:: Given task ::
In every record, swap "Screen dimensions" for "Screen size" and leave everything else the same.

:: Stored rows ::
====
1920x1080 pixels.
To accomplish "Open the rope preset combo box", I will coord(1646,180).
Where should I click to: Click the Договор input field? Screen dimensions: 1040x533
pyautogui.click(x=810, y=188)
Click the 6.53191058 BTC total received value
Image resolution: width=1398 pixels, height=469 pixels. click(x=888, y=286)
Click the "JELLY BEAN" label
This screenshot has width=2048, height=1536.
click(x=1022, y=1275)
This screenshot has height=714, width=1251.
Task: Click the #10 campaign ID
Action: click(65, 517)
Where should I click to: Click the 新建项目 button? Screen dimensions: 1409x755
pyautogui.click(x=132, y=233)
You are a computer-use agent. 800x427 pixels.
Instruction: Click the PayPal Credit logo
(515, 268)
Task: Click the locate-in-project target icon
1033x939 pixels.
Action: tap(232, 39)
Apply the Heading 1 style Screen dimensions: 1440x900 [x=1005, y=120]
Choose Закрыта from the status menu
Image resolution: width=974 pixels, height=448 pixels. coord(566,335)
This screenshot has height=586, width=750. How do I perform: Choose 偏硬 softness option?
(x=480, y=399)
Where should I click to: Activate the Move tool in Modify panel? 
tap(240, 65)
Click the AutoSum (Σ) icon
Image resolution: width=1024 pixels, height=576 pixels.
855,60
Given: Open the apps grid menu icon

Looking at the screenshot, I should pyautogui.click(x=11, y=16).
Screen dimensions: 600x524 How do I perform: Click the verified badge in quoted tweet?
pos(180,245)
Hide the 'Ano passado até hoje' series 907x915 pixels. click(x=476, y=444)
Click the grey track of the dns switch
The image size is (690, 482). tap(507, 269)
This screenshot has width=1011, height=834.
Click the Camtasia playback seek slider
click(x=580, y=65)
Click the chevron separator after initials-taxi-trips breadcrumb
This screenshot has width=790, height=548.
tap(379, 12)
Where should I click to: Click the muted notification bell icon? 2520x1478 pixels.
====
:: Final answer ::
1920x1080 pixels.
To accomplish "Open the rope preset combo box", I will coord(1646,180).
Where should I click to: Click the Договор input field? Screen size: 1040x533
pyautogui.click(x=810, y=188)
Click the 6.53191058 BTC total received value
Image resolution: width=1398 pixels, height=469 pixels. click(x=888, y=286)
Click the "JELLY BEAN" label
This screenshot has width=2048, height=1536.
click(x=1022, y=1275)
This screenshot has height=714, width=1251.
Task: Click the #10 campaign ID
Action: click(65, 517)
Where should I click to: Click the 新建项目 button? Screen size: 1409x755
pyautogui.click(x=132, y=233)
You are a computer-use agent. 800x427 pixels.
Instruction: Click the PayPal Credit logo
(515, 268)
Task: Click the locate-in-project target icon
1033x939 pixels.
Action: tap(232, 39)
Apply the Heading 1 style Screen size: 1440x900 [x=1005, y=120]
Choose Закрыта from the status menu
Image resolution: width=974 pixels, height=448 pixels. coord(566,335)
This screenshot has height=586, width=750. How do I perform: Choose 偏硬 softness option?
(x=480, y=399)
Where should I click to: Activate the Move tool in Modify panel? 
tap(240, 65)
Click the AutoSum (Σ) icon
Image resolution: width=1024 pixels, height=576 pixels.
855,60
Given: Open the apps grid menu icon

Looking at the screenshot, I should pyautogui.click(x=11, y=16).
Screen size: 600x524 How do I perform: Click the verified badge in quoted tweet?
pos(180,245)
Hide the 'Ano passado até hoje' series 907x915 pixels. click(x=476, y=444)
Click the grey track of the dns switch
The image size is (690, 482). tap(507, 269)
This screenshot has width=1011, height=834.
Click the Camtasia playback seek slider
click(x=580, y=65)
Click the chevron separator after initials-taxi-trips breadcrumb
This screenshot has width=790, height=548.
tap(379, 12)
Where should I click to: Click the muted notification bell icon? 2520x1478 pixels.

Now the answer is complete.